> Textabschnitt:
====

Vielleicht würden solche Sanktionen auch Russland treffen, aber die US-amerikanischen und europäischen Unternehmen würden noch stärker getroffen werden. Die Beschlagnahmung von russischen Vermögenswerten in den USA oder der Europäischen Union könnte dazu führen, dass Russland dieselben Maßnahmen ergreift. Die russische Duma arbeitet derzeit bereits an einem Gesetzesentwurf, um das Eigentum, die Vermögenswerte und die Konten europäischer und US-amerikanischer (und wahrscheinlich auch kanadischer) Bürger und Unternehmen zu beschlagnahmen, sollten Sanktionen gegen Russland eingeleitet werden. Kinross Mining ist eine der größten kanadischen Unternehmen in Russland.

Russland ist ein wichtiger Akteur am Londoner Finanzmarkt. Sanktionen gegen Russland könnten negative Auswirkungen auf den Londoner Markt haben. Und obschon Russland über seinen eigenen Börsenplatz verfügt, gibt es eine ganze Reihe russischer Unternehmen, die in London gelistet sind. In New York sind keine russischen Firmen gelistet.

Europäische, britische und US-amerikanische Banken halten beträchtliche Mengen an russischen Schulden. Die von den westlichen Banken gehaltenen russischen Kredite werden auf über USD 400 Milliarden veranschlagt. In Europa führen französische, italienische und deutsche Banken die Liste der größten Kreditgeber an. US-Banken könnten in Russland Kreditrisiken von bis zu USD 125 Milliarden haben. Und Russland selbst hält ebenfalls USD 138 Milliarden an US-Staatsanleihen (Stand 2013). Das ist ein drastischer Rückgang ihrer Bestände, da sich diese Zahl in 2012 noch auf USD 161 Milliarden belief.

Im Worst-Case-Szenario könnte Russland seine Schulden für nichtig erklären und seine US-Staatsanleihen auf den Markt werfen. Russland könnte darüber hinaus die Verwendung des US-Dollars als Reservewährung aussetzen, was zu einem Zusammenbruch des US-Dollars führen könnte. China ist die führende Nation, was die Forderung anbelangt, der Rolle des US-Dollars als Weltreservewährung ein Ende zu bereiten, und hat bereits vorgeschlagen, sich im bilateralen Handel vom US-Dollar zu distanzieren. Russland und China wickeln ihren bilateralen Handel bereits in Rubel und Yuan ab.

All diese Aspekte erinnern natürlich an das Schreckgespenst der russischen Staatspleite von 1998, die das Finanzsystem fast zum Einsturz brachte. Damals fiel der US-Aktienmarkt aber nur um 22%. Es hätte auch schlimmer kommen können, wäre die US-Notenbank nicht eingesprungen. Sie hatte sich mit riesigen Geldinjektionen gegen den Markteinbruch gestemmt.

====

> Aufgaben:
**1.** Beantworten Sie anhand des Textes über Sanktionen gegen Russland diese Fragen:
(a) Welches kanadische Unternehmen wird als eines der größten in Russland genannt?
(b) Auf welche Summe werden die von westlichen Banken gehaltenen russischen Kredite veranschlagt?
(c) Um wie viel Prozent fiel der US-Aktienmarkt bei der russischen Staatspleite von 1998?
**2.** Bitte schreiben Sie den Text über Sanktionen gegen Russland nach seinem letzten Satz weiter.
Die Einträge werden hier nicht gebraucht.

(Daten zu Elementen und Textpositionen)
====

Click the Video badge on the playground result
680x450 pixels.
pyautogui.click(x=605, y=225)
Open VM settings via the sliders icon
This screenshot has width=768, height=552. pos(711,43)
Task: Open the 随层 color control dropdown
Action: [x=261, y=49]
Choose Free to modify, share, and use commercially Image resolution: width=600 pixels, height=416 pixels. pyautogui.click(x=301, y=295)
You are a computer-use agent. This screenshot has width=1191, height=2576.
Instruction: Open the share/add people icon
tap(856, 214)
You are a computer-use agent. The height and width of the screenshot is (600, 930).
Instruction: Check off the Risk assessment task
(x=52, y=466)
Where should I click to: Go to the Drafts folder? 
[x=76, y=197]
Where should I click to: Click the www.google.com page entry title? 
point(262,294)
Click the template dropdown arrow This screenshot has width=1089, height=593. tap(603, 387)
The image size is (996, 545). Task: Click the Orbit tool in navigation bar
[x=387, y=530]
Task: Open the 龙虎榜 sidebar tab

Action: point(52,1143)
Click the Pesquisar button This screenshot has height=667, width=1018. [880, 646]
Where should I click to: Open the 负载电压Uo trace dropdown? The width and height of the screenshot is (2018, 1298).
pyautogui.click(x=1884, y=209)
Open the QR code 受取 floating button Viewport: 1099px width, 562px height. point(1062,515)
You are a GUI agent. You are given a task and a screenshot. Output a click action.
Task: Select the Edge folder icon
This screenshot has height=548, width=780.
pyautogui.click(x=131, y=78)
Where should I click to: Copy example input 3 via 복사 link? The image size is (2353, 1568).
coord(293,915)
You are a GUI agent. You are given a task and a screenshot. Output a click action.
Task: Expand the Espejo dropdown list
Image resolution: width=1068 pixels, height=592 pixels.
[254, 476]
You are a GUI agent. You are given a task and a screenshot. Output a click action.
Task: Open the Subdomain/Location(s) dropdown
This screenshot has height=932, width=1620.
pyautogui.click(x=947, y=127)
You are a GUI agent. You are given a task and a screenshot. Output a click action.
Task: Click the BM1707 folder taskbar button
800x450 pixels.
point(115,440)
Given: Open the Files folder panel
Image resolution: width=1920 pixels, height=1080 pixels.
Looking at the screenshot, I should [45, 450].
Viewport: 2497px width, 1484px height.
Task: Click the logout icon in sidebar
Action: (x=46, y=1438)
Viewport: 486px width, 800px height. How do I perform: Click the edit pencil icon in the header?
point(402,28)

====

> Die Antworten:
**1.**
(a) Kinross Mining
(b) Auf über USD 400 Milliarden
(c) Um 22 %

**2.**
Während dieser Phase kam es auch zum Zusammenbruch von Long Term Capital Management (LTCM), der das Weltfinanzsystems ebenfalls fast zum Einsturz brachte. Heute sind die Fähigkeiten der US-Notenbank, Marktinterventionen durchzuführen, erheblich eingeschränkt, da sie seit dem Finanzzusammenbruch von 2008 bereits quantitative Lockerungsmaßnahmen durchführt. Eine Staatspleite Russlands könnte rasch auf andere Märkte überspringen und einen Finanzzusammenbruch auslösen, der weit schlimmer wäre als der des Jahres 2008.

Die EU, Großbritannien und die USA haben alle Gesetze verabschiedet, nach denen es im Falle eines Bankenzusammenbruchs zunächst einmal zu Bail-ins kommt, anstatt zu Bail-outs. Somit würden im Falle einer Bankenkrise zunächst einmal die Einleger, also die Bankkunden, und die Anleihehalter der Banken das Risiko tragen und nicht der Steuerzahler.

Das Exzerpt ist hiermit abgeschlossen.